EXERCISE AIM: Restate word for word the lines of the data below, from the first through the one that has "You are a computer-use agent. This".
<<<<
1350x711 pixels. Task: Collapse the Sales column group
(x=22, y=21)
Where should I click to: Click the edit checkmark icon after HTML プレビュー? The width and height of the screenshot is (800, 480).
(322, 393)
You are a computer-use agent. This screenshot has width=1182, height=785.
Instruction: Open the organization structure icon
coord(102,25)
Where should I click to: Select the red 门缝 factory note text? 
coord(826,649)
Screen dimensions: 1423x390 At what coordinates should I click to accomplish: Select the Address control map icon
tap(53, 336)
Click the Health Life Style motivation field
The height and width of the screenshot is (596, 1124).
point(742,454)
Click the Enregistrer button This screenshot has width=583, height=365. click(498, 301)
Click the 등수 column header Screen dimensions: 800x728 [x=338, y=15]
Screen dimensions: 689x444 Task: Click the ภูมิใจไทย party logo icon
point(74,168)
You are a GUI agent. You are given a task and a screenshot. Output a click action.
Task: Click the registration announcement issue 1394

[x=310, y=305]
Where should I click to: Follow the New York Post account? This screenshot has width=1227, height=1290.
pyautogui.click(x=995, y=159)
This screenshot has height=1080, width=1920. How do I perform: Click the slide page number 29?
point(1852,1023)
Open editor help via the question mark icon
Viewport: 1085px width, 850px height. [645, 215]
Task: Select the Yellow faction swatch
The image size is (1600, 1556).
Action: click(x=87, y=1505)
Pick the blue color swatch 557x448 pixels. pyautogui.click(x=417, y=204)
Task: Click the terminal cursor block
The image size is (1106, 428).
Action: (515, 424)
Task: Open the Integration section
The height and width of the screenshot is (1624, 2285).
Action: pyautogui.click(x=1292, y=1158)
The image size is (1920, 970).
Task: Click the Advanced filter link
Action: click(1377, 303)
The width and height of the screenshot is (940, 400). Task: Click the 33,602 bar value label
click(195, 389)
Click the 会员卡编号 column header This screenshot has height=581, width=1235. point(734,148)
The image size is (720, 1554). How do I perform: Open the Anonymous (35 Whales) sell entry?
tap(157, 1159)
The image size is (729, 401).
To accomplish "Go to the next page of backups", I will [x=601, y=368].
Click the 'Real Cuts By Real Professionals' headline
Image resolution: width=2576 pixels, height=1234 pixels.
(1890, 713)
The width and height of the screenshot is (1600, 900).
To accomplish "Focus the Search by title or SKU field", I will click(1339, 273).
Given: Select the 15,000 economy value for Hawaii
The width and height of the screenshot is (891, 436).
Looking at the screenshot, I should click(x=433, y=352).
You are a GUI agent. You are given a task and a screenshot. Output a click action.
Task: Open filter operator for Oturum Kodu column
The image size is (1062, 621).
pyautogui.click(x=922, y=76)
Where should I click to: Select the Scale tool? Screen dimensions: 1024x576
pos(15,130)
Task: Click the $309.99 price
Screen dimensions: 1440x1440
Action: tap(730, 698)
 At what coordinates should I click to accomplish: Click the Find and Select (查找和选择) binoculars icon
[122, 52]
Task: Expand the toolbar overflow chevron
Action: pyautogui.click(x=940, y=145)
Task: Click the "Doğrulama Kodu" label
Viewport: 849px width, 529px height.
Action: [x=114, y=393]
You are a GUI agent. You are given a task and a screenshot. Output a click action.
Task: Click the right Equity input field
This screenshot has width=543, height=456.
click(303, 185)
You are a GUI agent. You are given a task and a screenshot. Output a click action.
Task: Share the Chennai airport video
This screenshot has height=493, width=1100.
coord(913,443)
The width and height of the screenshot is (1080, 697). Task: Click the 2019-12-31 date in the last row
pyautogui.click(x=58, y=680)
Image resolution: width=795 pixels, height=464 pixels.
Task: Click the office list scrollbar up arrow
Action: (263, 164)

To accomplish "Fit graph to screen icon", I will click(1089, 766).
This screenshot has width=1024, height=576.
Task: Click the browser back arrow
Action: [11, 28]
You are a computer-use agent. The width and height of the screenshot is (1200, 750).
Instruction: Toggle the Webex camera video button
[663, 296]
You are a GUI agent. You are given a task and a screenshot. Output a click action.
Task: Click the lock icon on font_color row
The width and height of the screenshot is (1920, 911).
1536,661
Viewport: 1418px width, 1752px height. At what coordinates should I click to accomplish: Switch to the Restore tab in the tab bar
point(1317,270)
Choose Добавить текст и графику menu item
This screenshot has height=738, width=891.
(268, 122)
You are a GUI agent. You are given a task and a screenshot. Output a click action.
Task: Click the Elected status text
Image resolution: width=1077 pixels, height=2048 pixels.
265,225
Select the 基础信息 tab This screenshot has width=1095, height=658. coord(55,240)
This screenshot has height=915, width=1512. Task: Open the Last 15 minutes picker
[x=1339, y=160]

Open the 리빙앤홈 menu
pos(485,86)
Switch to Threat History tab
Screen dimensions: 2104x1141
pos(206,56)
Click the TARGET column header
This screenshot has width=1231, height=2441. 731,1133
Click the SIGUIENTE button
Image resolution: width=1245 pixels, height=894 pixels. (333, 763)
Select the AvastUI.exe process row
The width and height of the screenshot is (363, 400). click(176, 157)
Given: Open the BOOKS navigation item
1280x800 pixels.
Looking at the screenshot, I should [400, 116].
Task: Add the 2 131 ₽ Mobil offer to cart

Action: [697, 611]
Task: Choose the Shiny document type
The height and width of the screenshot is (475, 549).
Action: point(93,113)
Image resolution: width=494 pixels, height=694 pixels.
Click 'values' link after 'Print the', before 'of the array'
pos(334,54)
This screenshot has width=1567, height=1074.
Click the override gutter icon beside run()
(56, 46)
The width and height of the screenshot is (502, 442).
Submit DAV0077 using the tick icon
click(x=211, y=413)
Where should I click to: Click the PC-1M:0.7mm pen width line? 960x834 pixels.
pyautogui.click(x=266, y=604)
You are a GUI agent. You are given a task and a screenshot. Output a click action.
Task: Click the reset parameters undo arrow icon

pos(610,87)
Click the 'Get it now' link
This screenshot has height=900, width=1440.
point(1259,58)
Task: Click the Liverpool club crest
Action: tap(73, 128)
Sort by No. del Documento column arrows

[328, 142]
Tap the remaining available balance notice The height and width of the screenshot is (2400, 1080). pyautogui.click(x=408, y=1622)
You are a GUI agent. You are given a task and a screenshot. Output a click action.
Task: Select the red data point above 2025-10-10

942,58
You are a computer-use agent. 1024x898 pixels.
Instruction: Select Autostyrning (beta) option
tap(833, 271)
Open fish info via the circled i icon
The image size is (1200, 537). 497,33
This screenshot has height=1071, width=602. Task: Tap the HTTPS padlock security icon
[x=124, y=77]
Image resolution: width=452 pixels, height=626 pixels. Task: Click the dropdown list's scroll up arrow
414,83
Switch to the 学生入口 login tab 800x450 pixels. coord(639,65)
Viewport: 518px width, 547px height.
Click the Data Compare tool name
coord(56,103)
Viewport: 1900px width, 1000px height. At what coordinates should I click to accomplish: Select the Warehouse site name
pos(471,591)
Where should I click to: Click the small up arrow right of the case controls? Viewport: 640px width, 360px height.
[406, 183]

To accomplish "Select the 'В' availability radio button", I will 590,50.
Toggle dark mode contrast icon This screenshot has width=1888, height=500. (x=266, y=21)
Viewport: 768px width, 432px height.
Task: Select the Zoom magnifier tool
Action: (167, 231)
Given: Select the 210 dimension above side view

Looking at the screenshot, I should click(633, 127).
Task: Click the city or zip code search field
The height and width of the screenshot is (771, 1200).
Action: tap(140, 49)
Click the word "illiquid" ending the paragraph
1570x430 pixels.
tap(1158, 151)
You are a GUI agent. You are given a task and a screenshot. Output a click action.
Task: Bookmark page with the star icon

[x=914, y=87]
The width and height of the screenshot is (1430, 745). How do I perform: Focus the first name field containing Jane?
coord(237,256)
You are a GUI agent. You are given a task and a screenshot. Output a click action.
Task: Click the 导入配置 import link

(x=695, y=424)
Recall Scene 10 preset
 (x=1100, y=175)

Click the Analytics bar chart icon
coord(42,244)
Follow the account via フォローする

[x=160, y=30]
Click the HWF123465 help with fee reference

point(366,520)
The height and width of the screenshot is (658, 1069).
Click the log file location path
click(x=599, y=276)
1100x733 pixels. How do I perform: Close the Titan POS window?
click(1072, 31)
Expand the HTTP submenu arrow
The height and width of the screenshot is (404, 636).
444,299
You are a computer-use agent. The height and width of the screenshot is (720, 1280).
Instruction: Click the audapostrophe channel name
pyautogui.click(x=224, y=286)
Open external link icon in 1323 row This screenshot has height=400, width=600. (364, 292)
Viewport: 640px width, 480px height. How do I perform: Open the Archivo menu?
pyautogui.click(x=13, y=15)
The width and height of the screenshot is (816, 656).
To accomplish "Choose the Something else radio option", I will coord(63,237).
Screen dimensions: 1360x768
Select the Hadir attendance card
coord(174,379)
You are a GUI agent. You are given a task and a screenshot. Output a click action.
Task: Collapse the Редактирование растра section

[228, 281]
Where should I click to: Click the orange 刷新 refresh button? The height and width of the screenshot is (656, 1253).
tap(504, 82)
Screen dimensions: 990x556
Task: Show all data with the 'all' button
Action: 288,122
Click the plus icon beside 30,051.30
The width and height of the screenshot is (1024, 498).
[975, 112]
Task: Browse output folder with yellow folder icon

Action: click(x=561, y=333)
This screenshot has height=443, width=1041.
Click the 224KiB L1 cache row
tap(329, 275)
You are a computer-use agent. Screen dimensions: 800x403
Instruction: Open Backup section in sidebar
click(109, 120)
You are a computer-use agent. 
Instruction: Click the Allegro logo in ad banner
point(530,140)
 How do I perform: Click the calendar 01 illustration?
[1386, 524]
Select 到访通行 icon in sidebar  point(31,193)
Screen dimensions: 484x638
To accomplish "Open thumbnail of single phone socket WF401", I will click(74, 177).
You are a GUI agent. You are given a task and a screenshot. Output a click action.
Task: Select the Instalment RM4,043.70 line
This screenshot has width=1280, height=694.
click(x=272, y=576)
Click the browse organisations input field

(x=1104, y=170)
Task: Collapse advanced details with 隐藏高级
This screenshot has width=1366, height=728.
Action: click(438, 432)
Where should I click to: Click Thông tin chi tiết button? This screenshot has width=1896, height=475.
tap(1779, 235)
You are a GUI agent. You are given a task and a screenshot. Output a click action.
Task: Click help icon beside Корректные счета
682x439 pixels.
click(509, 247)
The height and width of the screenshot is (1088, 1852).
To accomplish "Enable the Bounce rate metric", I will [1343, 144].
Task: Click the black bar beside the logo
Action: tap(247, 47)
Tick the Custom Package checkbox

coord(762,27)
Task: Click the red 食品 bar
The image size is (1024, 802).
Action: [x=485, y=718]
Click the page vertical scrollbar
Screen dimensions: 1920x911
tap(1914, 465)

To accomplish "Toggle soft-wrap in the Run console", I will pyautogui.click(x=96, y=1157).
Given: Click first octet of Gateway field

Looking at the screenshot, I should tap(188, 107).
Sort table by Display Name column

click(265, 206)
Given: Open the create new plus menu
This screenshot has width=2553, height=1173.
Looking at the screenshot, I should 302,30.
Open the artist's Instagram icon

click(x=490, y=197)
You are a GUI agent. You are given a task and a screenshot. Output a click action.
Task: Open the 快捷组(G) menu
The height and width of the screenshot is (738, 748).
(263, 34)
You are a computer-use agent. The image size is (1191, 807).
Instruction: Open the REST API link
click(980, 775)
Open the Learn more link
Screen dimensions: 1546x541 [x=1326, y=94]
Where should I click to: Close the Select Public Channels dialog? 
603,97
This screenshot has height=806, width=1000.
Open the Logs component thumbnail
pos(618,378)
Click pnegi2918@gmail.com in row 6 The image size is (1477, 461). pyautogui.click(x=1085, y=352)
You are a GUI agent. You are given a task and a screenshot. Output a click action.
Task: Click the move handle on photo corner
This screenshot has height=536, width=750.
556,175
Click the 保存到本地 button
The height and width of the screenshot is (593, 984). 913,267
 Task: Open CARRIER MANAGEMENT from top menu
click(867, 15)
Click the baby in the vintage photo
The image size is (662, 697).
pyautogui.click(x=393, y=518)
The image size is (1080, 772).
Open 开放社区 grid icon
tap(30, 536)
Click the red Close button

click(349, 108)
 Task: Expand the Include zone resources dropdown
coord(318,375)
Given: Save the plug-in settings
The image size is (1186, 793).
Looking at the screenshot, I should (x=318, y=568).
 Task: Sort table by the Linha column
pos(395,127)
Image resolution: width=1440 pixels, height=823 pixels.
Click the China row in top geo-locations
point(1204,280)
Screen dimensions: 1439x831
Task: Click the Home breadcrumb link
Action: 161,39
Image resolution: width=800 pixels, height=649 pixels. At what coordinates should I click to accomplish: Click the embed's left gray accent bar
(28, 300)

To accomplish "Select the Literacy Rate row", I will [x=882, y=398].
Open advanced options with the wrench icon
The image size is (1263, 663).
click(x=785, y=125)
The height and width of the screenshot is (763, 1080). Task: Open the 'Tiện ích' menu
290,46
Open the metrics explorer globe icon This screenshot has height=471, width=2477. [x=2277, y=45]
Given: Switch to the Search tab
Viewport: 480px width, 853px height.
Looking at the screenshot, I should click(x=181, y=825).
>>>>
ANSWER BOX:
1350x711 pixels. Task: Collapse the Sales column group
(x=22, y=21)
Where should I click to: Click the edit checkmark icon after HTML プレビュー? The width and height of the screenshot is (800, 480).
(322, 393)
You are a computer-use agent. This screenshot has width=1182, height=785.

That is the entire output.